### Data provided
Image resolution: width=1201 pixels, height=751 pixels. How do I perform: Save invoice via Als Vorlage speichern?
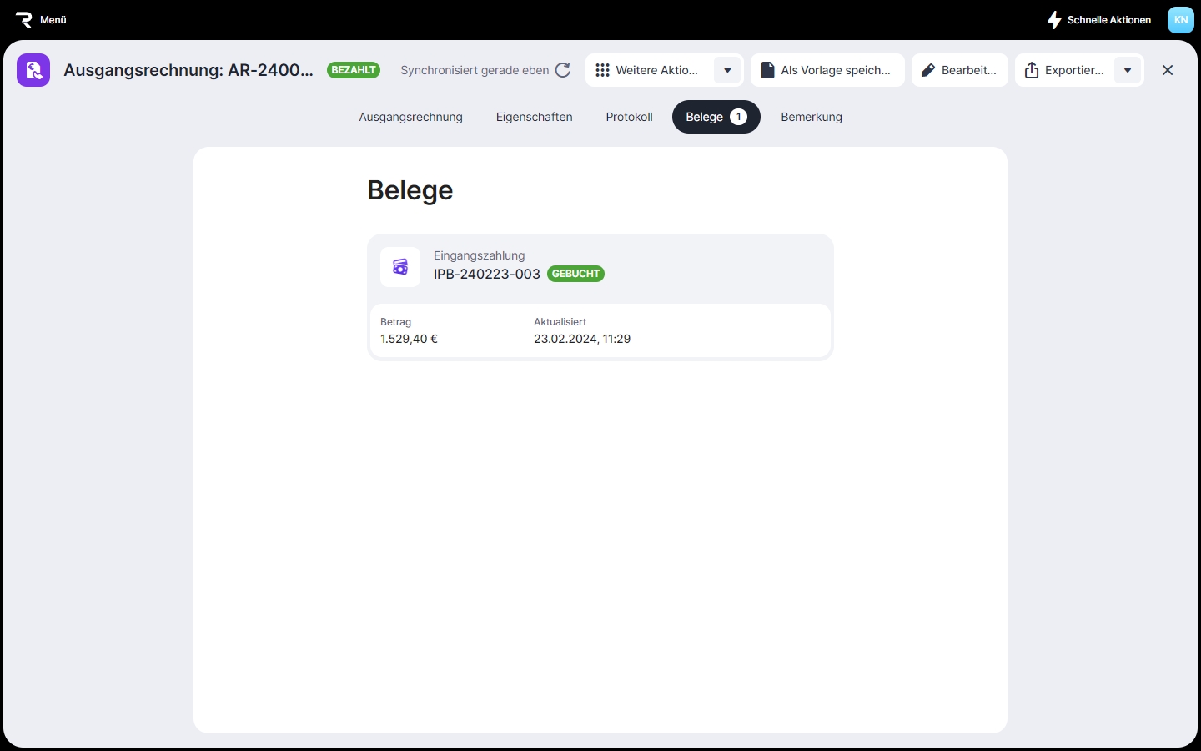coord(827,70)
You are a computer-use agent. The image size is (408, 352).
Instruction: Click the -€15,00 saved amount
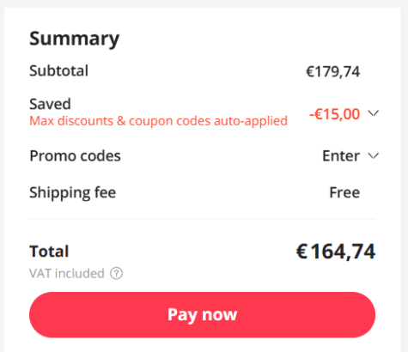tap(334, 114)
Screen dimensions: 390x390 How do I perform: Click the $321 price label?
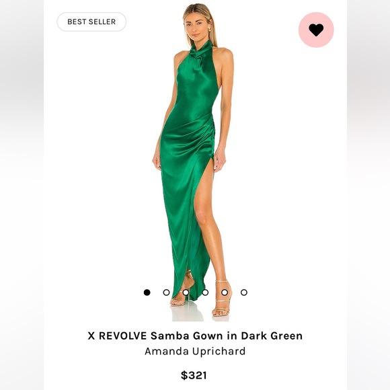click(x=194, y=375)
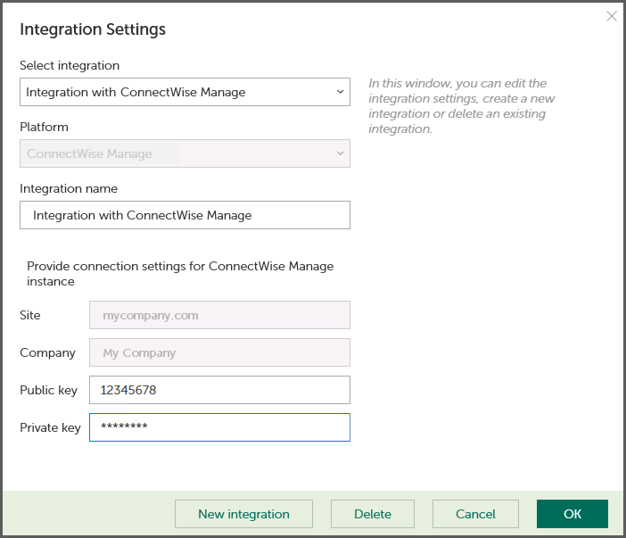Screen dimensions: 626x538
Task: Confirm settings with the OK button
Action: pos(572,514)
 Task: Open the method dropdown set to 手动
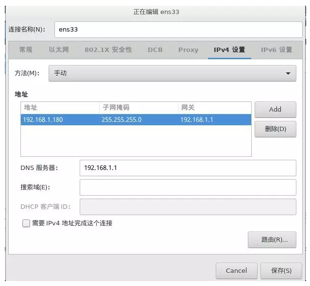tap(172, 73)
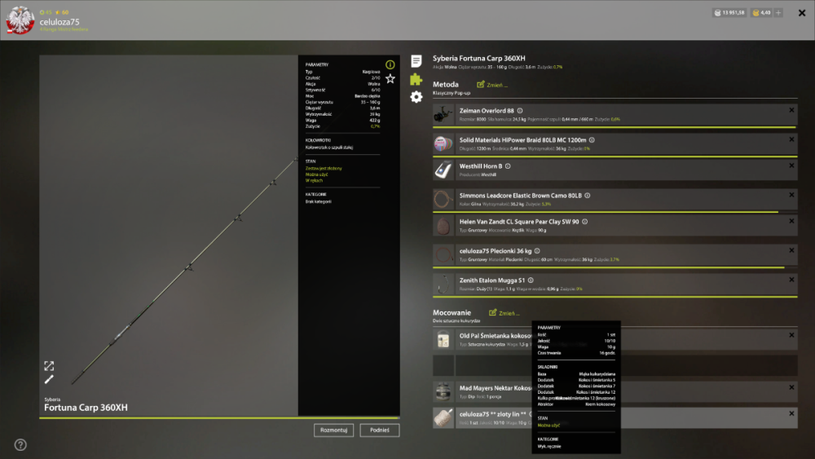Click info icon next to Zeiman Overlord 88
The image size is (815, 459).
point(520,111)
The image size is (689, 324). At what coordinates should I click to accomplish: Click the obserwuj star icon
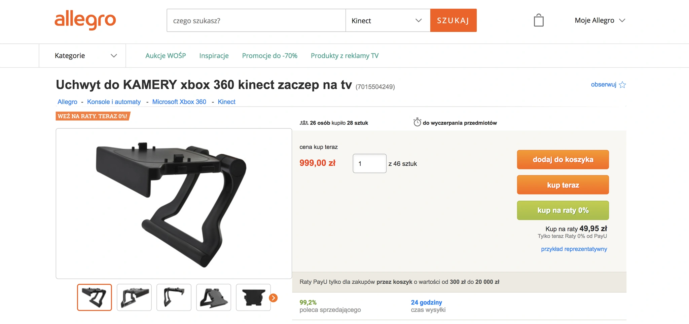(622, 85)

### Your goal
Leave the pictures aside and transcribe only the lines from the one holding "The image size is (689, 324)." through the final line of the records above.

### Solution to this task
The image size is (689, 324). At what coordinates should I click to accomplish: Click the obserwuj star icon
(622, 85)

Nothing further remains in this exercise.